Please make a commitment - our schools will be stronger, relationships will be more developed, you'll build more capacity and I guarantee more students will know your name! Go be awesome for kids, they deserve it! 

Monday Motivation - Give Kids What They Deserve

It was a blast being interview by Vicki Davis for her new podcast, you can listen below!

Friday, March 17, 2017

Just Start Doing #CUE17 #KidsDeserveIt #tlap

There's too much planning going on.

Too many meetings about the plan.

Way too many conversations about what the plan can look like.

Too much looking at other peoples plans.

Who's going to do what and when for the plan.

We don't have enough money for the plan.

Let's start with the plan next year.

Can someone start a Google Doc for the plan.

Let's make sure we 'go slow to go fast' - What does that even mean?

There's too much planning for the meeting you're going to have after this meeting is over - you don't need another meeting.

We need to push on the gas pedal and shift into a higher gear.
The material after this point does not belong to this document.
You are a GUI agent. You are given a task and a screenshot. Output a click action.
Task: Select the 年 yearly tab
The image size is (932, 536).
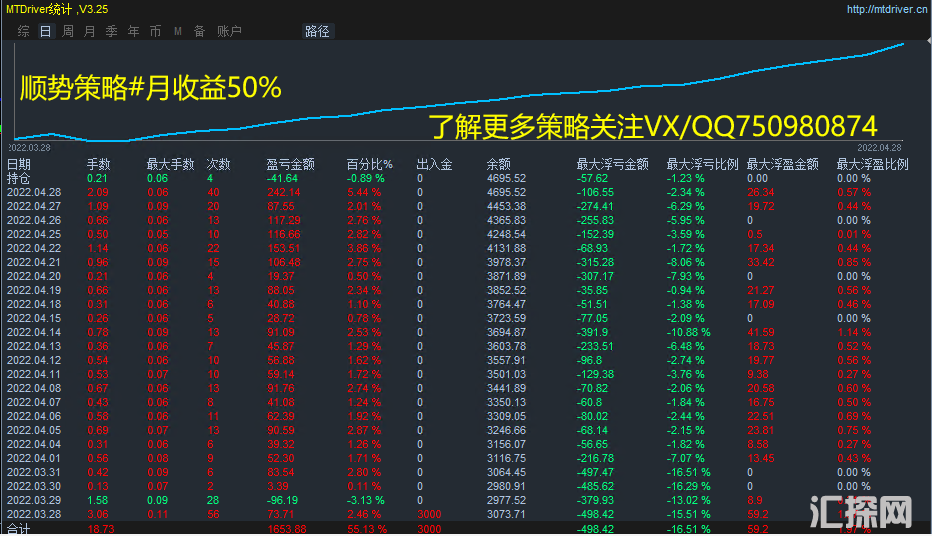click(134, 31)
You don't need a plan. Throw kids the keys to the car and let them drive.

Just. Start. Doing. 

Do you think Gandhi had a super well thought out plan when he decided to take on the British government? I highly doubt it.
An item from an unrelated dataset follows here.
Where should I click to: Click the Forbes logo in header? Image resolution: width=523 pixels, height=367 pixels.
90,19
Two guys started Instagram in the Mission District of San Francisco and sold it to Facebook eighteen months later for $1,000,000,000 - do you think they had a detailed plan for their photo app. Probably not.

When I was a Principal it seemed like a great idea to start a coding club on campus, here's what I did within an hour of having my idea.

I created a super simple Google Form (Name, teacher, why do you want to learn how to code)

Any student who submitted a response was invited to my coding club. I turned on the computers in our lab and we worked together as a group to help each other learn how to code. I didn't teach the kids how to code, I facilitated the learning process for them.

I didn't have the idea and then form a committee to talk further about 'next steps.' The club started two days after I had the original idea. Forget the plan, just start doing.

The before school coding club turned into Genius Hour in our upper grade classrooms, that turned into an App Development class co-facilitated by myself and a parent at school, which turned into our entire school going 1:1 with devices - this was five years ago.

When you have a 'just start' doing mentality, awesome ideas grow exponentially and spread like a wildfire on your campus.

We also decided our school needed a 3D printer. The day it arrived I called one of our 5th grade classrooms and asked the teacher to send up two students.

Me - "Ok, this 3D printer just arrived and I want you two to set it up. Here's the box, the company has a YouTube channel, let me know when it's ready to print."

Thirty minutes later my walkie talkie started chirping.....it was done.

Just start doing!

For years I've seen school leaders and district leaders order 'stuff' and have it sit in a closet until the staff was 'comfortable' and you guessed it - a meeting to plan how it would be used. Stop wasting so much time, stop overthinking it all, get over the fact that you don't know everything and that your school doesn't need you too, have the kids start doing.

If you want to start a Makerspace on your campus, grab some kids, cardboard, send an email to your community asking for old legos they don't want anymore - and start your Makerspace. It will take off from there, don't overthink it.

Don't fear the failure and loss - embrace what you'll learn and discover next time you try again - try again, try again, try again!

If kids aren't a part of this process, they need to be - this starts tomorrow!

Stop talking. Stop planning. Start doing. and Don't. Give. Up.

I believe in you. I know you can do it. I know you will be successful. I know you will figure it out. I know you will create amazing experiences for kids!